En una conferencia reciente, animaba a los padres a involucrarse y comunicarse con sus hijos. Un padre preguntó:
“¿Cómo puedo comunicarme con mi hijo de 16 años que es muy introvertido y no parece estar dispuesto a hablar?”
Aquí hay algunas cosas que debes considerar:
- Comienza considerando el entorno.
Me preguntaría si esto es un asunto de personalidad o si la falta de comunicación se debe a algo que ha sucedido. ¿Existe una dinámica de comunicación abierta en nuestro hogar? ¿He permitido pecaminosamente que él se encierre en sí mismo porque estuve demasiado ocupado o tuve miedo de acercarme más? - Prepáralo para una conversación más profunda.
Yo le diría algo como:
“Oye, Alex, he notado que nos cuesta comunicarnos. Pero realmente necesitamos conectar, especialmente mientras pensamos en la universidad. Sé que el pecado afecta nuestra comunicación. Algunas personas hablan demasiado y otras hablan muy poco. Creo que estamos en el grupo de los que hablan poco. Pero la personalidad no es destino; podemos cambiar en esto. En una semana, saldremos a conversar sobre la universidad y lo que estás pensando. Específicamente, me gustaría que pensaras en: Pregunta 1, Pregunta 2, etc.”

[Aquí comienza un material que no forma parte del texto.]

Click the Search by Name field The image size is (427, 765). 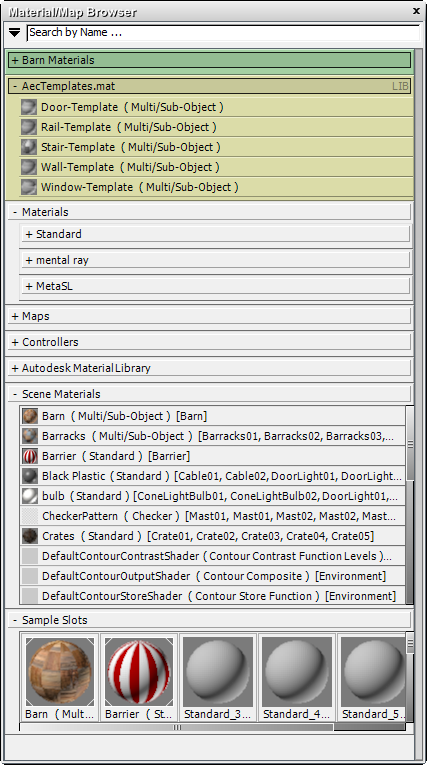224,33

En otras palabras, adviértele que el estado actual de comunicación va a cambiar. - Podrías recordárselo el día anterior.
“Oye, tengo muchas ganas de salir contigo mañana por la mañana. ¿Has pensado más en lo que te pregunté?” - Prepárate para el tiempo de comunicación.
Con demasiada frecuencia, somos descuidados en nuestra comunicación. Aparta un tiempo y un lugar para hablar. Llega con preguntas preparadas.
Hay diferentes niveles de comunicación: información, opiniones, sentimientos y transparencia del corazón. Si no ha habido comunicación abierta, mantente en los niveles superiores de información. Llegar con una lista preparada de preguntas es, a menudo, vital para una conversación exitosa. ¡Dedica tiempo y prepárate! - Mientras conversan, asegúrate de comunicar afecto semejante al de Cristo.
Ora por un amor y afecto semejante al de Cristo. Deseas que él sienta tu cariño y apoyo. Si él percibe eso, no temas insistir en que necesita comunicarse más.
Sí, hablar poco puede tener componentes de personalidad, pero también puede tener componentes pecaminosos. A veces el pensamiento es: “Simplemente no quiero molestarme en comunicarme contigo.” Queremos resistir esa actitud. - Para aumentar la comunicación, busca aprender sobre las cosas que le interesan.
Un maestro muy conocido relató cómo su madre soltera tenía tres estantes con libros sobre psicología, ingeniería y medicina. ¿Por qué? Porque esas eran las profesiones de sus hijos, y ella quería poder hablar con ellos.
¿Qué le interesa a tu hijo? Pídele que te enseñe. Cuando le pedí a mi hijo universitario que me enseñara sobre arte, él se lo contó a su profesor. Con lágrimas en los ojos, el profesor le respondió: “Mi padre nunca me ha pedido que le explique el arte.” - Finalmente, comprende que esto es como un baile.
Si no han estado comunicándose por un tiempo, no puedes esperar que todo cambie de inmediato. Da un paso, establece una nueva normalidad. Luego espera un tiempo y vuelve a acercarte. La confianza, el cambio y la comunicación toman tiempo. Tal vez ambos necesiten arrepentirse del pecado en esta área.
La comunidad y la comunión solo suceden con comunicación. ¡Sigue insistiendo y persevera!